- **Problem description**: Copy out the material word for word, from its first line up to and including the line with "Каталог (96, 14)".

═══ Data to process

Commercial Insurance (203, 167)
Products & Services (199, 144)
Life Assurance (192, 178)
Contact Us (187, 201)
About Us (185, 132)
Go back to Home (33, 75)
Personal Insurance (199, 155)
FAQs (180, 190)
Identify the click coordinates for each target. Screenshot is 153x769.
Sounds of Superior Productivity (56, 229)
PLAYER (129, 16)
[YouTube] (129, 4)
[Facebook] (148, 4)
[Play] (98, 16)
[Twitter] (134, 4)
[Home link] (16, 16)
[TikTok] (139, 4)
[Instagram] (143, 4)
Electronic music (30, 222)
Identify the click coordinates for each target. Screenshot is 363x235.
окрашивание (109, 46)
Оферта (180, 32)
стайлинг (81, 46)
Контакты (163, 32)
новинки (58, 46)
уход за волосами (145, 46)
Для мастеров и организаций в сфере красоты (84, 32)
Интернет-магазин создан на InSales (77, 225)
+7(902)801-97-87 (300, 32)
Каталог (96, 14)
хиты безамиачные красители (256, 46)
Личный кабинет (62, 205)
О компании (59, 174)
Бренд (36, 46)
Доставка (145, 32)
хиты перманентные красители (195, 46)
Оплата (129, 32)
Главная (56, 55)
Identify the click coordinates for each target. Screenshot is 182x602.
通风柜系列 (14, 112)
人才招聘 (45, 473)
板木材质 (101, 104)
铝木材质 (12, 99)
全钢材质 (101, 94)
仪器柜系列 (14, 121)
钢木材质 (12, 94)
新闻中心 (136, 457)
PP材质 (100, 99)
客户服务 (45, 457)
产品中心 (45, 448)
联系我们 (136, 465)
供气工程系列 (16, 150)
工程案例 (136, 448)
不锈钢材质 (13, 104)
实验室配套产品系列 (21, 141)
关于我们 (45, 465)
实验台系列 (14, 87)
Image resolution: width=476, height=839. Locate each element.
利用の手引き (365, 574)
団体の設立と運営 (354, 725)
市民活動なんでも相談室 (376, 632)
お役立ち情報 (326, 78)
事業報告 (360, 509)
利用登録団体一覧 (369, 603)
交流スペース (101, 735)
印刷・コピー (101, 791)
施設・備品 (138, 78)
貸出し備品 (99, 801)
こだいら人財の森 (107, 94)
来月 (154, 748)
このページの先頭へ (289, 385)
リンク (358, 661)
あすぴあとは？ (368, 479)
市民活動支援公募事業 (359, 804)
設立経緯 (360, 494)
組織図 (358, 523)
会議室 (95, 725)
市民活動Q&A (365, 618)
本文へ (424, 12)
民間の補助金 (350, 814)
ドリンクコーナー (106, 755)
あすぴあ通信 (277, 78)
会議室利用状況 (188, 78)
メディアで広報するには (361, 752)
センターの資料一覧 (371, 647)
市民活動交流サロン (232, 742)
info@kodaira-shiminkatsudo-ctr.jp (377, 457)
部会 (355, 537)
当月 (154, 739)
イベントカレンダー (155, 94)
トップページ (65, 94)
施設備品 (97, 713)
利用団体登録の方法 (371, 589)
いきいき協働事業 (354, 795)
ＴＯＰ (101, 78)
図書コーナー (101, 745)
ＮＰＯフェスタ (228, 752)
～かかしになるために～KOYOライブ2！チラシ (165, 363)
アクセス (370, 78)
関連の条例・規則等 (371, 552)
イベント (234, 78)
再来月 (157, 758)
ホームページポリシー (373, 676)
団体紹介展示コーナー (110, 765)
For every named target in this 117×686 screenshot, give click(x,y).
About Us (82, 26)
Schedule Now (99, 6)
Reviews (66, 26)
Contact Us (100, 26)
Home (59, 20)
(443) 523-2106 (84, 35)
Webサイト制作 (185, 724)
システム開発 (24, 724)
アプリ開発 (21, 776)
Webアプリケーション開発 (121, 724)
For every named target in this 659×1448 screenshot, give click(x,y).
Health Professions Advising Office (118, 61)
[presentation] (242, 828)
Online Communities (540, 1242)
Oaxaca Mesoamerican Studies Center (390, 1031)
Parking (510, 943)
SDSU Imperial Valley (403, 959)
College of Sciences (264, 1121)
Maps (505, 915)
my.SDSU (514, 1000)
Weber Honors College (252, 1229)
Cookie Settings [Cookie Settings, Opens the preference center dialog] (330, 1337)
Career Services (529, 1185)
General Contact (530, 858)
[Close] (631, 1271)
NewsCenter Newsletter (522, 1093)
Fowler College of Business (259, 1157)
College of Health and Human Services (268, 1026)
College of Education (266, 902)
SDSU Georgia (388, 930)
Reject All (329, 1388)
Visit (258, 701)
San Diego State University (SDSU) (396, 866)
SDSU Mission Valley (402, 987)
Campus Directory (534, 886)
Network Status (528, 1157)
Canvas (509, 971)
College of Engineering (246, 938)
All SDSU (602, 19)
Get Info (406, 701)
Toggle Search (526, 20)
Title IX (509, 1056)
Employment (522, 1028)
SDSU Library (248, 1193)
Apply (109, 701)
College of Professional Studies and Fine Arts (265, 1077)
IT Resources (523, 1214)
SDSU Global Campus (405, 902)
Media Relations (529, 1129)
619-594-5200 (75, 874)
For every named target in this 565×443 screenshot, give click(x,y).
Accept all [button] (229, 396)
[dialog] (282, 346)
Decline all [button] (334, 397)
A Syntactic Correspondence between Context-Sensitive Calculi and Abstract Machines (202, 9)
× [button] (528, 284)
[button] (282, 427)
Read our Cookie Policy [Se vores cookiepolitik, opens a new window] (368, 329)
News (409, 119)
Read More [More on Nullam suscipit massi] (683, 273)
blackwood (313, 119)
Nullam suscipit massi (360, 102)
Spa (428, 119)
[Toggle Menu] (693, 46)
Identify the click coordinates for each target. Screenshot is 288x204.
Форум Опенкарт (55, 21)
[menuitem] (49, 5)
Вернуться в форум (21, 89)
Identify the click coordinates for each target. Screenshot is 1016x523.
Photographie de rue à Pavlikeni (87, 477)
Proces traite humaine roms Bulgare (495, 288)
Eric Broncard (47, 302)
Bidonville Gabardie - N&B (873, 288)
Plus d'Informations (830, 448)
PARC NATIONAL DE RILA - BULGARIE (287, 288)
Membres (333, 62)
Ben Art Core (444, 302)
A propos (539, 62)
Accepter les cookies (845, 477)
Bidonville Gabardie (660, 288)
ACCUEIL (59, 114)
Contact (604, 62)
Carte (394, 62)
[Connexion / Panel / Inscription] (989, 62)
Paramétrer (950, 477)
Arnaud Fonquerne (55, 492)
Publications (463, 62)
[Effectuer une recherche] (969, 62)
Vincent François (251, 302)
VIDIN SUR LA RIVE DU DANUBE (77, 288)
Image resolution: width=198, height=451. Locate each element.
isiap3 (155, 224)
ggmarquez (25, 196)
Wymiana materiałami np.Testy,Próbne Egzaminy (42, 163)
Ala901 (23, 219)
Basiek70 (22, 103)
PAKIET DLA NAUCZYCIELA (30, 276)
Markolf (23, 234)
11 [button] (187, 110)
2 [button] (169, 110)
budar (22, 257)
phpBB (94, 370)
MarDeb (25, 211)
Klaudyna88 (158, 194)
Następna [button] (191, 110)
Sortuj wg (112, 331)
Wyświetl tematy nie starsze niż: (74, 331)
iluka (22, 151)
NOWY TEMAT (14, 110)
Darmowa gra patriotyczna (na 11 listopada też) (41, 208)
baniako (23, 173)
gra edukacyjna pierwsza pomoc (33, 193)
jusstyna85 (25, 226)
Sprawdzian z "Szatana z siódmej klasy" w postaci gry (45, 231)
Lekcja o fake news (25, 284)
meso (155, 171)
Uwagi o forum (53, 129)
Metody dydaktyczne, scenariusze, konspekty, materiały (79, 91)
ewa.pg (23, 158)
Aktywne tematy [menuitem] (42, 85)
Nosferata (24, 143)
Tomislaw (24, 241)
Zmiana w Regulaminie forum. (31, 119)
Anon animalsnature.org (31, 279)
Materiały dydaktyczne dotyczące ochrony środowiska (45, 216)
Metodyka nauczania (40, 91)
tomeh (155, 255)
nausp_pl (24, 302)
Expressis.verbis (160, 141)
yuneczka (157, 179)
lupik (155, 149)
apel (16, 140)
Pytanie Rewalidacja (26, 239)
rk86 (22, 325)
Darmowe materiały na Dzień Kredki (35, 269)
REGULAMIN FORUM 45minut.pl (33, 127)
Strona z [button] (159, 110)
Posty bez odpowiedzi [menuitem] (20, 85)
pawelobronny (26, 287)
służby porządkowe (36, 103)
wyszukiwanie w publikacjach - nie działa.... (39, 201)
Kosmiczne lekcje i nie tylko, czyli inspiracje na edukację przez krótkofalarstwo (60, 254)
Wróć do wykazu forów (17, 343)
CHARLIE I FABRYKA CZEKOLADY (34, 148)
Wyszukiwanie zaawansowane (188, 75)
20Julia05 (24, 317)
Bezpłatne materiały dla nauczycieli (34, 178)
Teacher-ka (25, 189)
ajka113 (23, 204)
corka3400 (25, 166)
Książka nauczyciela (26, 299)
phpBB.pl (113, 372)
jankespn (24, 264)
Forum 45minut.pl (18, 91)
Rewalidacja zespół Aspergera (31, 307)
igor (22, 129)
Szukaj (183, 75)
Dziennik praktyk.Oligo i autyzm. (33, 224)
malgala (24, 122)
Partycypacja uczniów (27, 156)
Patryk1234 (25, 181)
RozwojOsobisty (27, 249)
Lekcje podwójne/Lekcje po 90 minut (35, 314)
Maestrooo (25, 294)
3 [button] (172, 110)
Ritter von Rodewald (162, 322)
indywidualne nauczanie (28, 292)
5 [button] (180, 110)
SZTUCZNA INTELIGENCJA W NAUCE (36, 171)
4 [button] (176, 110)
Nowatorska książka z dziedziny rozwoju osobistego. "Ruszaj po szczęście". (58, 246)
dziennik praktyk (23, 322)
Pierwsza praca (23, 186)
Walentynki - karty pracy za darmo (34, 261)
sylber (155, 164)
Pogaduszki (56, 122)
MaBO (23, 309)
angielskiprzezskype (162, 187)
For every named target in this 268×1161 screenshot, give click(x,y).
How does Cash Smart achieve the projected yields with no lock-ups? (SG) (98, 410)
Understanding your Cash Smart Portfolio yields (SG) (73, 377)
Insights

══════

- **Output of the exercise**:
Commercial Insurance (203, 167)
Products & Services (199, 144)
Life Assurance (192, 178)
Contact Us (187, 201)
About Us (185, 132)
Go back to Home (33, 75)
Personal Insurance (199, 155)
FAQs (180, 190)
Identify the click coordinates for each target. Screenshot is 153x769.
Sounds of Superior Productivity (56, 229)
PLAYER (129, 16)
[YouTube] (129, 4)
[Facebook] (148, 4)
[Play] (98, 16)
[Twitter] (134, 4)
[Home link] (16, 16)
[TikTok] (139, 4)
[Instagram] (143, 4)
Electronic music (30, 222)
Identify the click coordinates for each target. Screenshot is 363x235.
окрашивание (109, 46)
Оферта (180, 32)
стайлинг (81, 46)
Контакты (163, 32)
новинки (58, 46)
уход за волосами (145, 46)
Для мастеров и организаций в сфере красоты (84, 32)
Интернет-магазин создан на InSales (77, 225)
+7(902)801-97-87 (300, 32)
Каталог (96, 14)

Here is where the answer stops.